MATERIAL TO PROCESS:
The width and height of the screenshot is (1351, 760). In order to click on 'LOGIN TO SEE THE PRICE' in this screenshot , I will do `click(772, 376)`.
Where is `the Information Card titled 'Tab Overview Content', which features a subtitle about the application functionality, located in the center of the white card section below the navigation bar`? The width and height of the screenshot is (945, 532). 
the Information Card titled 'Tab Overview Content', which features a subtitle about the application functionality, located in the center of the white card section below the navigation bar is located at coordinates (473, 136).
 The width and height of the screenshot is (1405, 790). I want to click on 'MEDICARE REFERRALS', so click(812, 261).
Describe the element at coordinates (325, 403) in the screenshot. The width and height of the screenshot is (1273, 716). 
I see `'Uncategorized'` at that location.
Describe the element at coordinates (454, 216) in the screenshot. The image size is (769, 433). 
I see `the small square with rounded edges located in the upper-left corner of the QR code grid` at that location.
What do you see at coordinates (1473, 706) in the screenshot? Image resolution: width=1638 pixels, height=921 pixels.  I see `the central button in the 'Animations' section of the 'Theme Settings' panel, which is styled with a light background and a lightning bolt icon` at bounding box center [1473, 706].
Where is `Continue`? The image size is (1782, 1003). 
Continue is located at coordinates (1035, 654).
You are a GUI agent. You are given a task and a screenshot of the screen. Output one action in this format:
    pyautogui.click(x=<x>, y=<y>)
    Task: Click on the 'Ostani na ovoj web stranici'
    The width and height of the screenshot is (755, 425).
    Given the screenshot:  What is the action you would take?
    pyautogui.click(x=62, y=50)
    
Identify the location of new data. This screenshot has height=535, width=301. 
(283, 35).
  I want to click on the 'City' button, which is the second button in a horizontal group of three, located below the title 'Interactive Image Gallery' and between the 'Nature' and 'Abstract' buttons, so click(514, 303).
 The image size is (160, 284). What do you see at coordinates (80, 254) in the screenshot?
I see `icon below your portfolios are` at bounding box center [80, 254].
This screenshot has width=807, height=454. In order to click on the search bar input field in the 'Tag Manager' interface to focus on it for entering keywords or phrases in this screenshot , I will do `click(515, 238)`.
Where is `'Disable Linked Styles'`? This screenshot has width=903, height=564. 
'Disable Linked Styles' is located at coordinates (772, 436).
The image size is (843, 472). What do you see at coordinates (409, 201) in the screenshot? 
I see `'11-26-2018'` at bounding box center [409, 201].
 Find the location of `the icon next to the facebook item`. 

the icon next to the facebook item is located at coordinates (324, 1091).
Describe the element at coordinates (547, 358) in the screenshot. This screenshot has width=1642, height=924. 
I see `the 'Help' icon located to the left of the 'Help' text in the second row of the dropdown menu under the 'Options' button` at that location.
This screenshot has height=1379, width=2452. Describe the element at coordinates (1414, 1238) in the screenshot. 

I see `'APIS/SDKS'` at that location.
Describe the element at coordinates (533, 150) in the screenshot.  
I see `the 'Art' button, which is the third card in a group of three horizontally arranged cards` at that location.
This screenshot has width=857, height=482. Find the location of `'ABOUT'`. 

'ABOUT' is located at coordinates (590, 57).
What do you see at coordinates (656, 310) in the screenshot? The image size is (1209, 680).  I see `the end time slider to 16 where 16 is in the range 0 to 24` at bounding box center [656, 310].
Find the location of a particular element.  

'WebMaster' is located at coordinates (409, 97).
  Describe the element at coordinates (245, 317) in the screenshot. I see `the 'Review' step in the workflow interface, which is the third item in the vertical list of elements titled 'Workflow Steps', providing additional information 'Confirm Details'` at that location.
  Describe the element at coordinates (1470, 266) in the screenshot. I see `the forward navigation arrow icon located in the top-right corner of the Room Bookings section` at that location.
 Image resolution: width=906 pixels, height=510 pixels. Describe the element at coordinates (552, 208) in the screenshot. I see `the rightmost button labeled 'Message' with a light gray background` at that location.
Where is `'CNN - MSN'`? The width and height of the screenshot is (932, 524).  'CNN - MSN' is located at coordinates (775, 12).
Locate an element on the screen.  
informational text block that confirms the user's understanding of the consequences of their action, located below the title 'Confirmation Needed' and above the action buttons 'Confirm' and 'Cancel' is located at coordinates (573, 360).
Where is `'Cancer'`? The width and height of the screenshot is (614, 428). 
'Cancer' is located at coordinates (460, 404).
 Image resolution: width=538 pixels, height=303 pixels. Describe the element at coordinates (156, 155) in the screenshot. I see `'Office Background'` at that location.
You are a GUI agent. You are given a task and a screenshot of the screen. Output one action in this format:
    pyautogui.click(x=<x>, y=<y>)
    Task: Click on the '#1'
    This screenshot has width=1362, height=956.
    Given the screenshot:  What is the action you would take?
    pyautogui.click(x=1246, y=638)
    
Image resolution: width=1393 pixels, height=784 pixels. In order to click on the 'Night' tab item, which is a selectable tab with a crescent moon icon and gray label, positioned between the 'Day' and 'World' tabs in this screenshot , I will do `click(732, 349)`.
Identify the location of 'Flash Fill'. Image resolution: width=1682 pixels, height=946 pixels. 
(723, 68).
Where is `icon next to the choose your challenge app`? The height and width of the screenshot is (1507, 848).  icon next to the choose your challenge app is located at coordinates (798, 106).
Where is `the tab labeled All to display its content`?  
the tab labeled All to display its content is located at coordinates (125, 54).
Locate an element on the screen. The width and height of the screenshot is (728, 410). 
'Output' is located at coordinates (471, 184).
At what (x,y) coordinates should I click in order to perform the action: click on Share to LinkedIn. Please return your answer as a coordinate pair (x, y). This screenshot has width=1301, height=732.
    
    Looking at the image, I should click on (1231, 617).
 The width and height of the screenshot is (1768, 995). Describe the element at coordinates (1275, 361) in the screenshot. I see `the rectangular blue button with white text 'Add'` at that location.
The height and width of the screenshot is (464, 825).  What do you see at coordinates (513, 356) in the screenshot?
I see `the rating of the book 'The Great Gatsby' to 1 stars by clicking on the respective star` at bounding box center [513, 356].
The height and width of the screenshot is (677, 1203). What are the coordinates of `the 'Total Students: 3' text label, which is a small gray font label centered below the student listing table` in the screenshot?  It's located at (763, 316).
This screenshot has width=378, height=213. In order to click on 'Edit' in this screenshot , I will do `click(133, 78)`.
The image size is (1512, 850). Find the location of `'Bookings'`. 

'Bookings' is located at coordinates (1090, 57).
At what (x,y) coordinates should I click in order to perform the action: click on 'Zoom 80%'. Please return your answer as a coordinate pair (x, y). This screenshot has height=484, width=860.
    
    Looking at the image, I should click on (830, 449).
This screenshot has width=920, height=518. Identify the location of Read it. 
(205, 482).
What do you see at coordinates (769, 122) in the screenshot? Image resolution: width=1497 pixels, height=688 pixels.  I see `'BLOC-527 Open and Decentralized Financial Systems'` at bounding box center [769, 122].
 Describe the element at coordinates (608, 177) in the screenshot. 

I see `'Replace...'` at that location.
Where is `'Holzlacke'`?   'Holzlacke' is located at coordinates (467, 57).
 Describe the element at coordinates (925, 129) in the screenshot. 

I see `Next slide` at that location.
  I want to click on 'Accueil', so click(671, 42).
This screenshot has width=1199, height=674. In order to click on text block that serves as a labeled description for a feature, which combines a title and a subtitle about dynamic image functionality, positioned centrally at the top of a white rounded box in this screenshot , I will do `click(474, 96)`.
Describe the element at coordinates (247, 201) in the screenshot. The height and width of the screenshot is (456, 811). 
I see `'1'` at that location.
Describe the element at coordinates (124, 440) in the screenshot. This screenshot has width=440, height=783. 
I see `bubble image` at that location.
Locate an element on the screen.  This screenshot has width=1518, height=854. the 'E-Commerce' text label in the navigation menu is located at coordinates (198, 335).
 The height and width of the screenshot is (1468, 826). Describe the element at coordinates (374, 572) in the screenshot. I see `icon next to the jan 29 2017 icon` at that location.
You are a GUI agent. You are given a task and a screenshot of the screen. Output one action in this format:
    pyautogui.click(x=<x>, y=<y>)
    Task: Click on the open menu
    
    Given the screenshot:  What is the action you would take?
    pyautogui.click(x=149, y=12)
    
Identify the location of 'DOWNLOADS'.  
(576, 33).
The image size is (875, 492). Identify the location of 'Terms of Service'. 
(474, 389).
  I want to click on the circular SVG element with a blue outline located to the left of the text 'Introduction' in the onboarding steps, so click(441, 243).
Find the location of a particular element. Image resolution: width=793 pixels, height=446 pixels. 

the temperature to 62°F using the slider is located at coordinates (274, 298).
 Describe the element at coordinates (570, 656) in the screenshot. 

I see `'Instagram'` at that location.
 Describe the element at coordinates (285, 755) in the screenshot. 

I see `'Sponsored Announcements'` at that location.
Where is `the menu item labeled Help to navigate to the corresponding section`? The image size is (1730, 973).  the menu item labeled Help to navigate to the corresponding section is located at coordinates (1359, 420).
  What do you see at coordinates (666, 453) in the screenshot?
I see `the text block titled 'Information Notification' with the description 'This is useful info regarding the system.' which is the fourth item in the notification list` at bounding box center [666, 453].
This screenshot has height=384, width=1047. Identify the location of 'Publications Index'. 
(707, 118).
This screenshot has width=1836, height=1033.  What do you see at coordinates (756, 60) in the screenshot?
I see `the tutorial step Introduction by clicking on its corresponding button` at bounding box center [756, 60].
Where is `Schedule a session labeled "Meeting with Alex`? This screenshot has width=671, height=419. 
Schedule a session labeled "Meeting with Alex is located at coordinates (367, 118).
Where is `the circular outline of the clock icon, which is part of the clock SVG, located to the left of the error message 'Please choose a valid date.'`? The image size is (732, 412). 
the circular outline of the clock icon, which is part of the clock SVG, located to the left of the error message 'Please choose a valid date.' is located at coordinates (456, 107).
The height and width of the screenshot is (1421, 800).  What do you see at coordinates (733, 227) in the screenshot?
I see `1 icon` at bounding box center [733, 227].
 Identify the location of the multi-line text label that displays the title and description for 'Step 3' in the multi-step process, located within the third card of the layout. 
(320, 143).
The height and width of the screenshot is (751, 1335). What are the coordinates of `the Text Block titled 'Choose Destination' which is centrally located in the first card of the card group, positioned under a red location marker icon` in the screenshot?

EXERCISE PROMPT: Reproduce the material from the line with "has width=903, height=564." to the line with "What do you see at coordinates (656, 310)", substituting "Explain" for "Describe" and leaving everything else unchanged.

TASK RESPONSE:
Where is `'Disable Linked Styles'`? This screenshot has width=903, height=564. 
'Disable Linked Styles' is located at coordinates (772, 436).
The image size is (843, 472). What do you see at coordinates (409, 201) in the screenshot? 
I see `'11-26-2018'` at bounding box center [409, 201].
 Find the location of `the icon next to the facebook item`. 

the icon next to the facebook item is located at coordinates (324, 1091).
Explain the element at coordinates (547, 358) in the screenshot. This screenshot has width=1642, height=924. 
I see `the 'Help' icon located to the left of the 'Help' text in the second row of the dropdown menu under the 'Options' button` at that location.
This screenshot has height=1379, width=2452. Explain the element at coordinates (1414, 1238) in the screenshot. 

I see `'APIS/SDKS'` at that location.
Explain the element at coordinates (533, 150) in the screenshot.  
I see `the 'Art' button, which is the third card in a group of three horizontally arranged cards` at that location.
This screenshot has width=857, height=482. Find the location of `'ABOUT'`. 

'ABOUT' is located at coordinates (590, 57).
What do you see at coordinates (656, 310) in the screenshot? The image size is (1209, 680).  I see `the end time slider to 16 where 16 is in the range 0 to 24` at bounding box center [656, 310].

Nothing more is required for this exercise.